THE INTEREST-RATE SWAP MARKET

The RBI sought to deepen the interest-rate markets with a two-fold objective. One was to make the markets more efficient so as to help in funding the government's burgeoning borrowing program as well as in improving credit delivery to the Indian industry recovering from an economic slowdown. The other reason was to provide Indian banks with additional tools to reduce the interest-rate risks on their balance sheets and help them comply with the asset-liability management guidelines issued in 1999 and effective April 1, 2000.

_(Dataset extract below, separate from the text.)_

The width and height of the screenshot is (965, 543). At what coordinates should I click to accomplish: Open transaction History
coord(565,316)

With these goals in mind, the RBI allowed interest-rate swaps in July 1999. The RBI gave markets the freedom to use any debt-related benchmarks and tenors, while prohibiting interest-rate option products. The first few days saw banks vying with each other to be the first to transact with a range of counterparties across several benchmarks. But, after the initial euphoria, there was a slackening in the number of transactions and the market now is waiting for further impetus to propel this forward.

 

 

 

 

 

 

 

 

 

 

 

 

 

 

 

The slow growth in the market has often been blamed on the reliance on a single overnight benchmark, the overnight Mumbai Interbank Offer Rate (MIBOR). With a very small proportion of corporate bond issuances linked to this benchmark, not many end-user corporates derive benefit from swaps linked to this. Of course, the overnight MIBOR has developed as a popular benchmark among banks since most interbank cash borrowing/lending is through the overnight markets. Most banks have restricted themselves to one-year tenors against the overnight benchmark though some foreign banks quote out to three to five years.

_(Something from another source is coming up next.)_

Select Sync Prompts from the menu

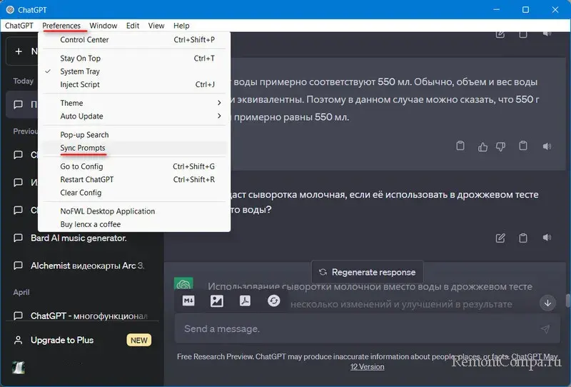point(83,148)
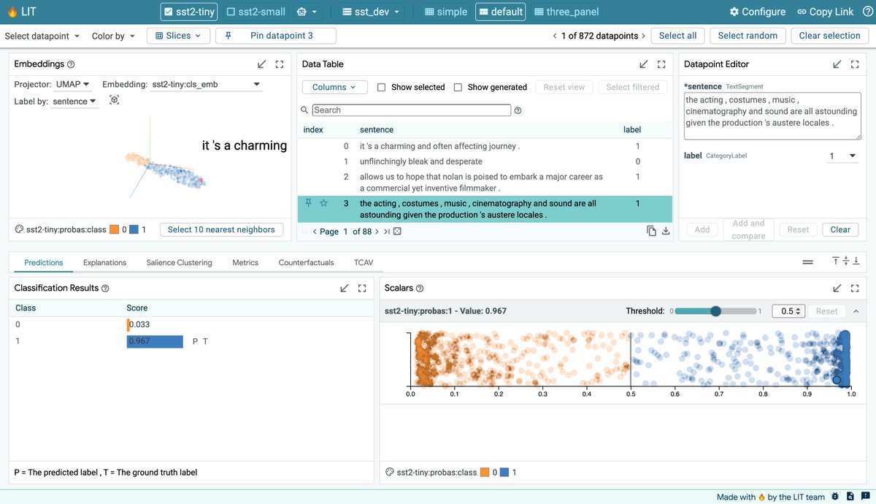Enable the Show selected checkbox

point(381,87)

Again, Indian public sector banks have stayed away from this market due to their unfamiliarity with derivative products in general. Given the dominance of the local banks of the Indian banking system, the popularity of interest-rate swaps is heavily dependent on these banks increasing their familiarity with interest-rate swaps and using them to manage the risks on their balance sheets. As mentioned before, FIMMDA has recognized the participation of local banks as an important condition for the successful development of these markets and is working on various steps toward educating local banks.

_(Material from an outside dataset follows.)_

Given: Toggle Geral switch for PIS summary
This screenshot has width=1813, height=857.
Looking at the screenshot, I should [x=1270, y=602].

Corporate demand has been for other benchmarks better suited to managing the interest-rate risk inherent on their liabilities side. Some benchmarks that have been attempted by a few banks are shown in table 1.

Steps taken by regulators toward developing an active repo market could remove some of the above limitations. However, FIMMDA, as a representative of market interests, is working on various steps at arriving at solutions to deepen this fledging market.